我冷笑一声:
「人证物证?这些我也有!」
我叫大理寺卿拿出一份文书:
「这些是我派人在柳侍郎家里发现的你和沈寒洲往来信件,里面清楚交代了你如何买通净桶坊的伙计污蔑我的。」
我把文书呈到柳侍郎面前:
「侍郎大人看看,是不是你女儿的笔记。」
柳侍郎看了一眼,脸色便瞬间褪尽血色,
阿武眼看东窗事发立刻跪在我面前:
「坊主!我真的错了!」
「我们也是被迫的,不是故意要针对你的!」
「民不跟官斗,我是没办法啊!」
我踢开他,冷冷道:
「我救你于危难,你却陷害我,你有什么脸再叫我坊主!」
我没再看他只是拿起信件,念出了沈寒洲回信的内容:
「如歌,多亏你让我买通伙计,举报之后才能顺利关掉净桶坊。从今往后,她苏挽月再也不用去刷恭桶给我丢人现眼了。」
我拿着信件在沈寒洲面前晃了晃:
「污蔑朝廷命官,你可知该当何罪?」
沈寒洲脸色苍白如纸,一个字也说不出。
柳如歌见状,皱眉盯着我:
「你既然是朝廷命官,为何在此处操持这样的污秽贱业,连对丈夫都隐瞒身份,你到底有什么不可告人的目的?」
「我若不用倒夜香这一身份作掩护,如何自由出入京城所有高官府邸的内宅获取机密消息,替天子监视朝中一举一动?」
我看着她:
「也多亏了这份贱业,我才有机会潜入柳府拿到你们污蔑我的证据。
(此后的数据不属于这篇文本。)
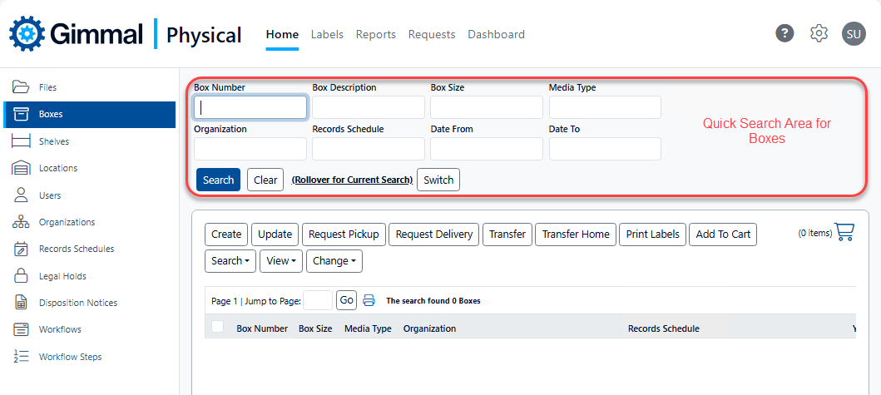Open the settings gear icon
The width and height of the screenshot is (881, 395).
[x=819, y=33]
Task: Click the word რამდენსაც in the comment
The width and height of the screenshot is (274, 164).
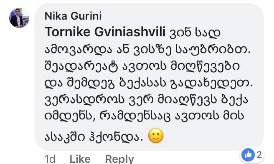Action: click(x=135, y=116)
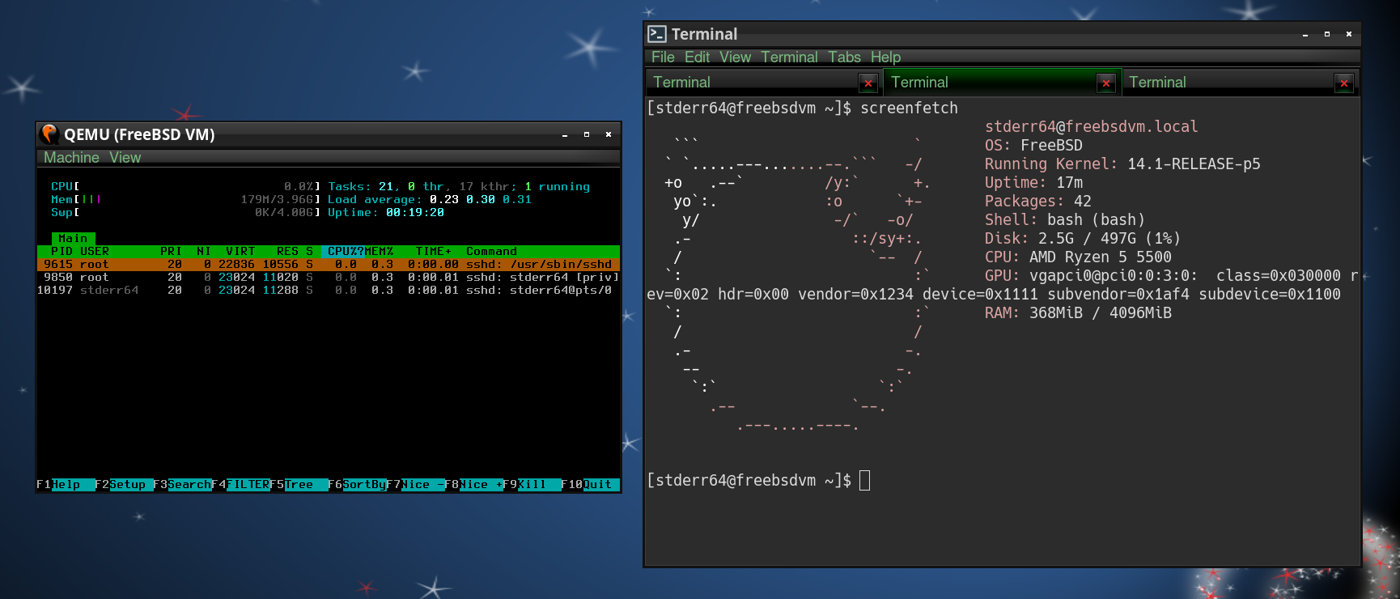
Task: Open the View menu in QEMU
Action: (x=125, y=158)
」
我将文书还给韩大人,他收起证物命人将涉案其中的人统统收押:
「按照律例,污蔑朝廷命官者轻者杖刑一百,重则流放!」
两个伙计被拖走前在我身后呼喊:
「坊主!别流放我,我真的知错了!」
「求你网开一面啊!」
沈寒洲上前哭着跪在我面前:
「挽月,你听我说!这一切都是误会,我设计关掉净桶坊,只希望你别太操劳,我只是用错了方法而已!」
我立刻叫捕快上前把他按住,他却依旧死死抓着我不放:
「我是真心爱你的,你不能弃我而去啊!我们在一起这么多年,你怎么忍心让我沦落阶下囚?你真的一点都不顾往日的情分了吗?」
「你让我蒙冤入狱的时候,可有顾忌半点夫妻情分?」
我用力甩开他的手,准备离开。
柳如歌在我身后大叫:
「苏挽月,你是监察司司使又如何?我爹一样可以去御前参你!」
我转身盯着她:「是吗?那你大可以试试,看陛下是信我还是信你爹!」
说着我头也不回的离去。
刚出门,就看到一辆金顶马车停在门口,栏杆上精雕着四爪蟒纹。